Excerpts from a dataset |
- Opening Delimiter -
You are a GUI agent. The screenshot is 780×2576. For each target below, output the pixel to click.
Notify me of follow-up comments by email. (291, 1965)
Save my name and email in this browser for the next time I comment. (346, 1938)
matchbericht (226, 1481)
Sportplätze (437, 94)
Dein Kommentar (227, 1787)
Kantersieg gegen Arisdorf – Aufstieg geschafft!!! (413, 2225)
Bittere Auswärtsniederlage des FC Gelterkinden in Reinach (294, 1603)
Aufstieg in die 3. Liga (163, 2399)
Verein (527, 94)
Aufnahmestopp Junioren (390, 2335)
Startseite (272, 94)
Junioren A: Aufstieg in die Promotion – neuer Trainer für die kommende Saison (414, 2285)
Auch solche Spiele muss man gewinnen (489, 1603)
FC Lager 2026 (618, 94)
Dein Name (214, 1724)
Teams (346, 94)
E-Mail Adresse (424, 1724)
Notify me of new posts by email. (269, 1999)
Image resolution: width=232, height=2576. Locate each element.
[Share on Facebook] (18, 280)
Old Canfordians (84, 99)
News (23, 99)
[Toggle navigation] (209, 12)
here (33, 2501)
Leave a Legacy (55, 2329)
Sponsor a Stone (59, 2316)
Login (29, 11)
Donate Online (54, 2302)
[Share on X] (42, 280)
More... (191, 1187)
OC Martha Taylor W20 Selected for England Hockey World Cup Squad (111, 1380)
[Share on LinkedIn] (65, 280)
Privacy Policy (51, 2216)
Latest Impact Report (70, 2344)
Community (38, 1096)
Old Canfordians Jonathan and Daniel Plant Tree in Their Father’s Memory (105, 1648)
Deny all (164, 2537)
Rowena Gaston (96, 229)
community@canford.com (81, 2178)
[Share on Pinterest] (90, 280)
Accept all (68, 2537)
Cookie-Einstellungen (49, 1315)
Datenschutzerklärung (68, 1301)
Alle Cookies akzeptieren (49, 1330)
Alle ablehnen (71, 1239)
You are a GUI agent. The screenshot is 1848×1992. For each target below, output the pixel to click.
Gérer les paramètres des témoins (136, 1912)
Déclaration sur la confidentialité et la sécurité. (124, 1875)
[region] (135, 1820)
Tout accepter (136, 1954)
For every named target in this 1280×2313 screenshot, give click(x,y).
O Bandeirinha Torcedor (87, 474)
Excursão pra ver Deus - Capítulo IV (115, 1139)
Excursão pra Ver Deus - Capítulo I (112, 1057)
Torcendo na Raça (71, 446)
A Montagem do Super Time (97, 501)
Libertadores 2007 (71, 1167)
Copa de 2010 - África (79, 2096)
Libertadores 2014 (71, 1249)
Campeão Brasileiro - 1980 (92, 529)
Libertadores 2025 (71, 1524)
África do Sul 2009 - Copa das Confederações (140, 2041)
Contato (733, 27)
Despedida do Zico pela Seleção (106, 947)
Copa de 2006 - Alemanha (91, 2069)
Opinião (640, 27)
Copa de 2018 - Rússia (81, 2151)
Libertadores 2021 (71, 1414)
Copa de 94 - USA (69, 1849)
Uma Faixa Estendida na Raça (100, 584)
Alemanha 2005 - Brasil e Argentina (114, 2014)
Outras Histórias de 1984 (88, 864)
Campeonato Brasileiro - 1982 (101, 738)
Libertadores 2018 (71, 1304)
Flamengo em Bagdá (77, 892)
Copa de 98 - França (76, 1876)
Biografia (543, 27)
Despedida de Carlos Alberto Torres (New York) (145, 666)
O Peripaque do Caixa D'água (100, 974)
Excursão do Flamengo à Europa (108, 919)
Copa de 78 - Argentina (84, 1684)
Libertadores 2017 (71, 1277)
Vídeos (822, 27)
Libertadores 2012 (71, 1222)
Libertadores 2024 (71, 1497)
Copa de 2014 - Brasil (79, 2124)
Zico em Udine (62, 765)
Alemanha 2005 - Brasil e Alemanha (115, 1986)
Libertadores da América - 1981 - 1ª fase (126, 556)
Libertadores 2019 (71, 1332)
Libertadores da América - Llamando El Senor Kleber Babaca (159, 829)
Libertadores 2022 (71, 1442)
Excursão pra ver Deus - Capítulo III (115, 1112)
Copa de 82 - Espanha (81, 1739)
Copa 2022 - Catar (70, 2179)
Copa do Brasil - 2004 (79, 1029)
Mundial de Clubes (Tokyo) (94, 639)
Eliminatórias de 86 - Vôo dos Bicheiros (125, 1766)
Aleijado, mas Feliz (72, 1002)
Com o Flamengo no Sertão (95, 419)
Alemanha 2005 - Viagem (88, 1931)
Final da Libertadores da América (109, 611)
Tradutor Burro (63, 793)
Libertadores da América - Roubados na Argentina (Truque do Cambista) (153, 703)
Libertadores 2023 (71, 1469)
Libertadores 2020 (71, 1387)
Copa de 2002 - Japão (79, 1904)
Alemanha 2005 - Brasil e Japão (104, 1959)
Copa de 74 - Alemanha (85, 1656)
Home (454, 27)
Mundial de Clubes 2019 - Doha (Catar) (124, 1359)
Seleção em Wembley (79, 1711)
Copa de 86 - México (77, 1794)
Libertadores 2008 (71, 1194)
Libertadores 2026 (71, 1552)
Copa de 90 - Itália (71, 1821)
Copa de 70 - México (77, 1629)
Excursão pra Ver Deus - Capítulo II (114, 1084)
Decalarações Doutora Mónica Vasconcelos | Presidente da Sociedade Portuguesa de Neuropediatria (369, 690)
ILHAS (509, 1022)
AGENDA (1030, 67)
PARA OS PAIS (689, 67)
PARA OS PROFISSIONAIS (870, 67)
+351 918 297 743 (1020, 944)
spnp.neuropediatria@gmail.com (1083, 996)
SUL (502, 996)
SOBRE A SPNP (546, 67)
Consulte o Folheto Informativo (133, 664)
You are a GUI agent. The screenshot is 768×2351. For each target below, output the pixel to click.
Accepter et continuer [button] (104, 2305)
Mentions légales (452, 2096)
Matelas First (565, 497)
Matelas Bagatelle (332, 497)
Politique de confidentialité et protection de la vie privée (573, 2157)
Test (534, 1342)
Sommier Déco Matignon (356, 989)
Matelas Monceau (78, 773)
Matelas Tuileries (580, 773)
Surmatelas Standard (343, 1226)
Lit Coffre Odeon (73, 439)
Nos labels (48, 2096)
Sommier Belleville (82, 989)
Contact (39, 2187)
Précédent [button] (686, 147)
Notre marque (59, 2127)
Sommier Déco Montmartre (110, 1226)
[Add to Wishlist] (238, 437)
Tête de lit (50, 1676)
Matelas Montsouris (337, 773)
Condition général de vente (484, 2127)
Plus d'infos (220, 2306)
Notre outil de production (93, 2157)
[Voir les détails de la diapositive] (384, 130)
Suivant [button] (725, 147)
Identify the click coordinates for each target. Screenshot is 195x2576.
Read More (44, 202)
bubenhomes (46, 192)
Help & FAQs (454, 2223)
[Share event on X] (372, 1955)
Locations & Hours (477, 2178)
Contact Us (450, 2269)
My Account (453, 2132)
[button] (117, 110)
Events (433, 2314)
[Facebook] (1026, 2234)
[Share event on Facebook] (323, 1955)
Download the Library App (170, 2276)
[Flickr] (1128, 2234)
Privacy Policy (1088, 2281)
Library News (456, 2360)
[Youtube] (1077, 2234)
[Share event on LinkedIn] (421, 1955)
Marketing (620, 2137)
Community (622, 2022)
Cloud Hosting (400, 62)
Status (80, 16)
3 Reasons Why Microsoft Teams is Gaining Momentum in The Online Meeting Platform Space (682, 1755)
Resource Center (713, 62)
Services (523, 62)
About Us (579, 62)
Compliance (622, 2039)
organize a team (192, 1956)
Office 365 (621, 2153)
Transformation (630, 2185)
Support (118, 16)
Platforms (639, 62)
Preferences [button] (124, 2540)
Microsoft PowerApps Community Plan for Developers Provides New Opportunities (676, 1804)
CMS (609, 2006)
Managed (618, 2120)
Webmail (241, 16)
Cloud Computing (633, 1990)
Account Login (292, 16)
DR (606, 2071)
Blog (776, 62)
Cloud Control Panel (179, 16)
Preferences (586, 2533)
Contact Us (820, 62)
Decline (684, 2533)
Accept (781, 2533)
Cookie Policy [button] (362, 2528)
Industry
- Closing Delimiter -
TASK INSTRUCTIONS |
Look for the word "Alemanha" in the data, then return every line that contains it.

SOLUTION TO THIS EXERCISE |
Copa de 2006 - Alemanha (91, 2069)
Alemanha 2005 - Brasil e Argentina (114, 2014)
Alemanha 2005 - Brasil e Alemanha (115, 1986)
Alemanha 2005 - Viagem (88, 1931)
Alemanha 2005 - Brasil e Japão (104, 1959)
Copa de 74 - Alemanha (85, 1656)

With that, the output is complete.